BEGIN

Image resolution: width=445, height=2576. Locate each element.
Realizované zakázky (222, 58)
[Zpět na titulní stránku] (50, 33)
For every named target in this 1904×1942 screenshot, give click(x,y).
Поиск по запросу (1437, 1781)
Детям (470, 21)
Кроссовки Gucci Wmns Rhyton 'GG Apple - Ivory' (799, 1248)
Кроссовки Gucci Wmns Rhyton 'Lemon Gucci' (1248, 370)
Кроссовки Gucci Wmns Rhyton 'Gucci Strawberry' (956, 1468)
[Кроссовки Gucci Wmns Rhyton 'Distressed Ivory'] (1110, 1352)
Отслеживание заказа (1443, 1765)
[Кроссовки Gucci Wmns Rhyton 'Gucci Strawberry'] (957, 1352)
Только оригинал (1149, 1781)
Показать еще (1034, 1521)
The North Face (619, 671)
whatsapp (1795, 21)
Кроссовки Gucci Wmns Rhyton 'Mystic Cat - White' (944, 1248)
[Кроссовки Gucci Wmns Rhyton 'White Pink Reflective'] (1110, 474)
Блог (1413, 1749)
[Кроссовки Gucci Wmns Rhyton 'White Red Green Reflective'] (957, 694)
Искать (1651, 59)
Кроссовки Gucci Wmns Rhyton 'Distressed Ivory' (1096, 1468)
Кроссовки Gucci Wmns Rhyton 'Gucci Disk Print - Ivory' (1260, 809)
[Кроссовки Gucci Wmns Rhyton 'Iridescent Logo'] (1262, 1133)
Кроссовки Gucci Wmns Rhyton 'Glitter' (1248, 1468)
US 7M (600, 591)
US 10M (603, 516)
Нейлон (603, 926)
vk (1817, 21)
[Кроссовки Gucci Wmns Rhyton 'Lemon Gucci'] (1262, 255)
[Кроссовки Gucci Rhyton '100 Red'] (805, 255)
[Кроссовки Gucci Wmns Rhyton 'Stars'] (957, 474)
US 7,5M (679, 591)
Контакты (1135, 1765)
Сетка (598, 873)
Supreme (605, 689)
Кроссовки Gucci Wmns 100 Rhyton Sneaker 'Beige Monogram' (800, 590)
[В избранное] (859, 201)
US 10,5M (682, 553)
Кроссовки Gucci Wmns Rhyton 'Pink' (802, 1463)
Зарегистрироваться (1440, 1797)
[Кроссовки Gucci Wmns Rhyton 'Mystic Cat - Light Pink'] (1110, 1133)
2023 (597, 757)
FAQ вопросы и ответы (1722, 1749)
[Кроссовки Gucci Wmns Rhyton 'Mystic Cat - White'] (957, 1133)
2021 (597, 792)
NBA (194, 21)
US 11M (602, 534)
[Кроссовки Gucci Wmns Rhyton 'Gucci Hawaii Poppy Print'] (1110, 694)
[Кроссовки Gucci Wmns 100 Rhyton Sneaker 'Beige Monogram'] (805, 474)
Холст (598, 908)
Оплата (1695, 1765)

END

--- EXERCISE REQUIREMENTS ---
Pick out all lines from the data above in which the word "Print" appears.

--- SOLUTION BELOW ---
Кроссовки Gucci Wmns Rhyton 'Gucci Disk Print - Ivory' (1260, 809)
[Кроссовки Gucci Wmns Rhyton 'Gucci Hawaii Poppy Print'] (1110, 694)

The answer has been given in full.